No es sólo una cuestión de votos sino también de escaños: 41 de los 69 escaños de Podemos+coaliciones (el 59,4%) se obtuvieron en estos cinco territorios más o menos descontentos con el centralismo gran-castellano, alias “español” y en general discriminados por éste. Y muchos de estos votos son claramente préstamos de la izquierda secesionista (en Catalunya y Euskal Herria, por motivos diferentes) o captados gracias a las coaliciones (País Valencià, Galicia). El voto de izquierda (de izquierda real, excluyendo a los liberales del PsoE) en Euskal Herria, Balears y Canarias, donde Podemos concurrió en solitario es de todas formas mucho mayor, con especial énfasis en el caso vasco. También lo es en Catalunya, donde ERC, embarcada en el proceso secesionista (ahora titubeante bajo la dirección traidora de Puigdemont), fue segunda fuerza.

En definitiva, lo que representan los votos a Podemos+coaliciones, es en gran medida el deseo de la periferia, étnicamente diferenciada y muy descontenta con la tiranía y horrorosa gestión del centro castellano, castellanista y centralista-imperialista, de refundar el estado sobre bases muy distintas, quizá confederales, sin duda socialistas, democráticas y honradas. Lamentablemente, tanto para el proyecto transformador en general como especialmente para el Podemos de centralidad castellana o madrileña, éste no tiene mas que apoyos muy débiles en el “corazón de la bestia”, con las honrosas excepciones antes mencionadas. En general en la Gran Castilla (Andalucía y Aragón incluidos para este análisis) gana el PpsoE (nada de socialista ni obrero, poco de popular, todo y más de españolazo: de nacional-imperialista gran-castellano).
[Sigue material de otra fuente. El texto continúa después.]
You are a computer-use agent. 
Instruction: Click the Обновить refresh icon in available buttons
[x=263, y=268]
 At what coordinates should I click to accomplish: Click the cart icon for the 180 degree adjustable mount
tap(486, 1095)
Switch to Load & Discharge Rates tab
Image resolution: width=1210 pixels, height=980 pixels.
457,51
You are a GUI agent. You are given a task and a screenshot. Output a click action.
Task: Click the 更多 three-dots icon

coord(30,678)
Por todo ello me parece muy inestable que el partido morado tenga un liderazgo tan exclusivamente madrileño, que simboliza e incluso significa lo contrario de su base electoral. Y esto lo digo con todo el respeto y deferencia (aunque expectante) a las personas concretas a cargo (léase: Iglesias, Errejón, Bescansa, etc.) La reciente inclusión del aragonés Echenique en labores directivas no parece que cambie nada en este aspecto, ya que Aragón (exceptuando el norte seguramente) parece funcionar con parámetros idénticos a los de Castilla.
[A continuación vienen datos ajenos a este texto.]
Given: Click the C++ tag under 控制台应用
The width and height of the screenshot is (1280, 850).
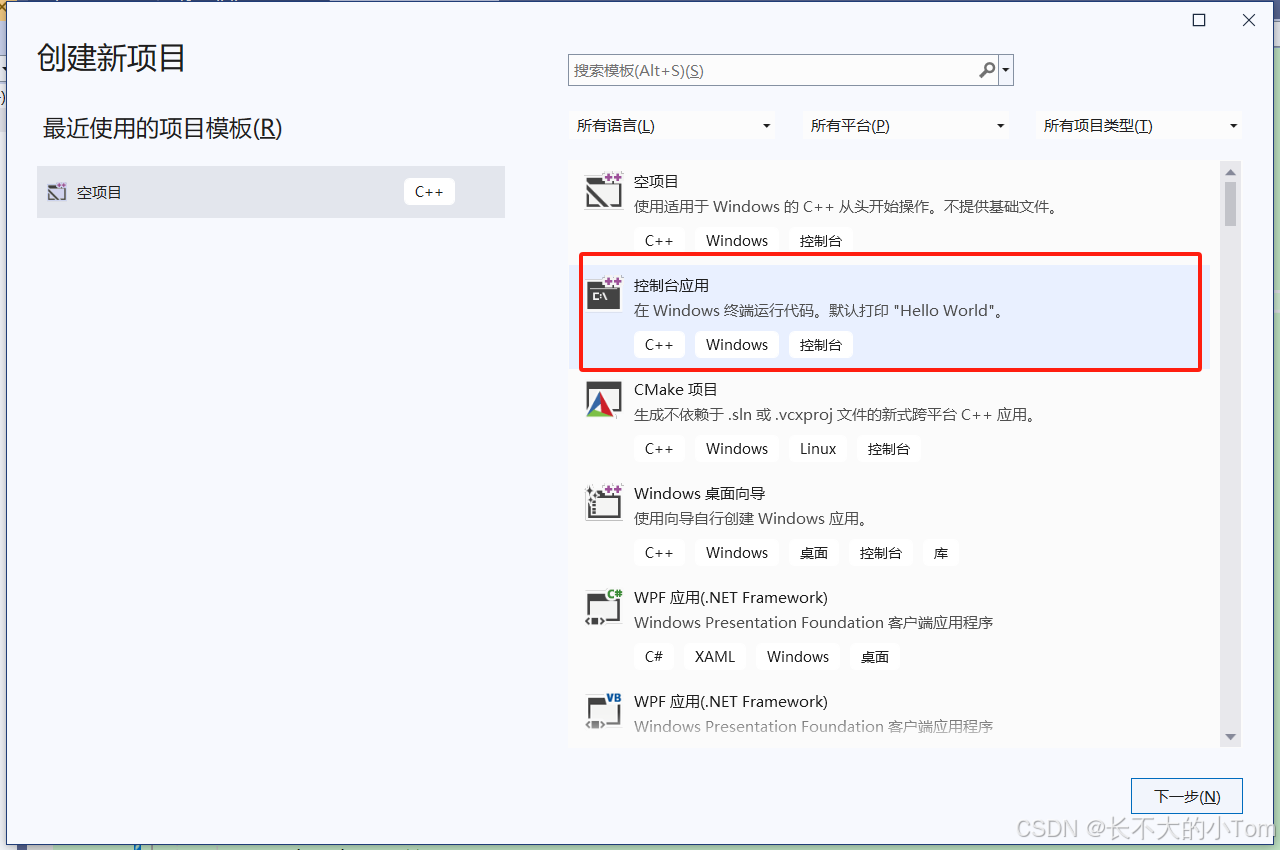Looking at the screenshot, I should pyautogui.click(x=659, y=344).
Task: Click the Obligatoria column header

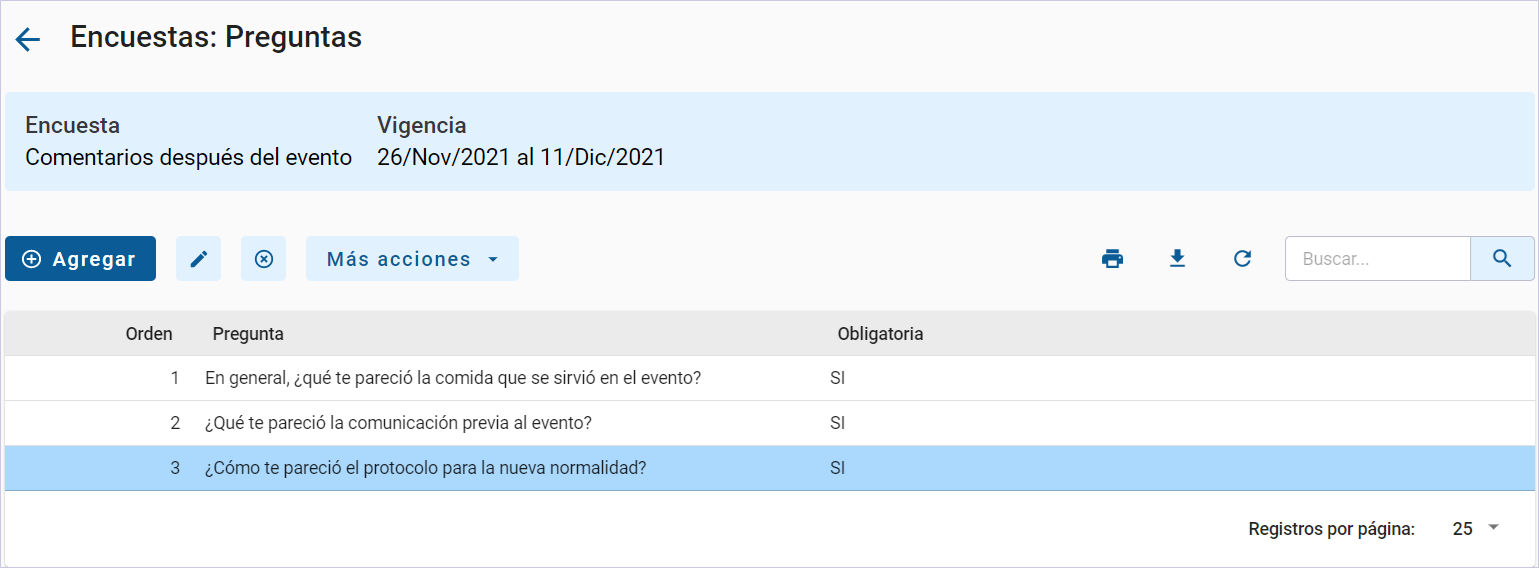Action: [x=880, y=334]
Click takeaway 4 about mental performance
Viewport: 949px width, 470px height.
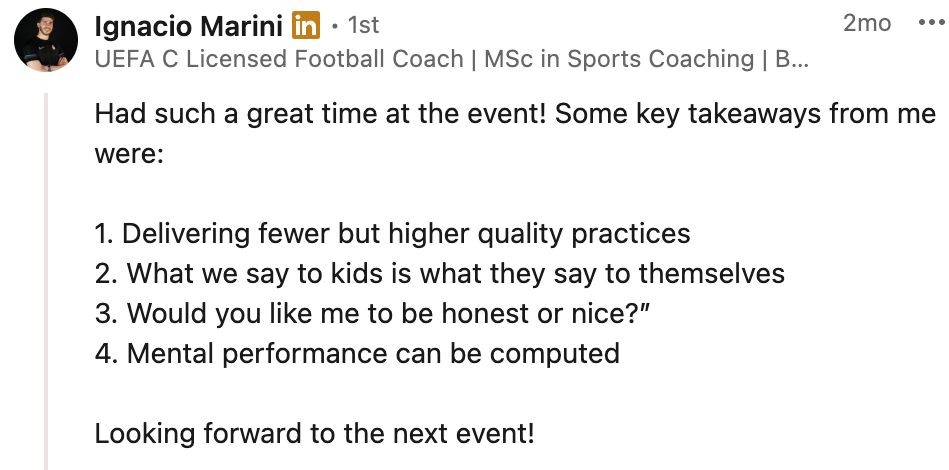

En términos demográficos absolutos las cinco macro-regiones diferenciales (naciones, países, lo que sea) suponen apenas un tercio de la población del estado pero en términos de votos “podemitas” (plus) son unos dos tercios. Si la dirección continúa siendo dominada por la Gran Castilla, se corren muchos riesgos, sobre todo en cuanto que Iglesias (muy en particular, también el petardo de Monedero que es un auténtico jacobino y no para de dar la lata) no duda en subrayar su “españolidad” una y otra vez con la esperanza, seguramente vana, de incrementar sus apoyos electorales en la Gran Castilla.
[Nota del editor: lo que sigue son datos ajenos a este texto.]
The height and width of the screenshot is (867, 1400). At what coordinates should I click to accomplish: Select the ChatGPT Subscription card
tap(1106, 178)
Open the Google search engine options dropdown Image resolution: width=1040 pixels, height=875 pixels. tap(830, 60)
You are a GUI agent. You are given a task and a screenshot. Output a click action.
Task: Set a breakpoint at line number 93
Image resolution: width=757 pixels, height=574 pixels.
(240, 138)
Entiendo que el partido ha surgido como ha surgido, con centralidad en Madrid, y por eso es como es, tanto en planteamiento como en dirección, pero uno no puede sino plantearse por qué la dirección no está más territorialmente compensada o incluso si no merecería la pena pasar de Madrid y Castilla totalmente y crear un movimiento genuinamente “centrado en la periferia”. Hablo en términos teóricos y no estoy proponiendo nada en concreto, que conste (ni siquiera he votado aún a Podemos, excepto en una especie de quiniela multicolor que hice para el senado en protesta por la falta de unidad electoral de la izquierda vasca), sino que me limito a hacer una reflexión general como “ciudadano español” (a la fuerza, “súbdito” sería un término más exacto) y como nacional vasco (por nacimiento, arraigo y convicción). Reflexión que pienso que debería hacer toda la izquierda seria del estado y muy en particular los y las dirigentes de Podemos.

Como nota histórica final, tengo que decir que la situación me recuerda un poco a lo que fueron, las rebeliones carlistas, en particular la primera, que fue la más genuina. En estos levantamientos, primariamente anti-centralistas y sólo secundariamente reaccionarios, prácticamente la totalidad de la base popular era vasca (el llamado Partido Navarro), más algunos catalanes y valencianos, mientras que el liderazgo era castellano (el Partido Castellano o Apostólico). Esta extraña asociación produjo muchísimos desajustes, llevando en última instancia a la derrota de ambos. Por supuesto que la comparación tiene sus limitaciones pero también cierto mérito, creo, y debiera de inducir a la reflexión.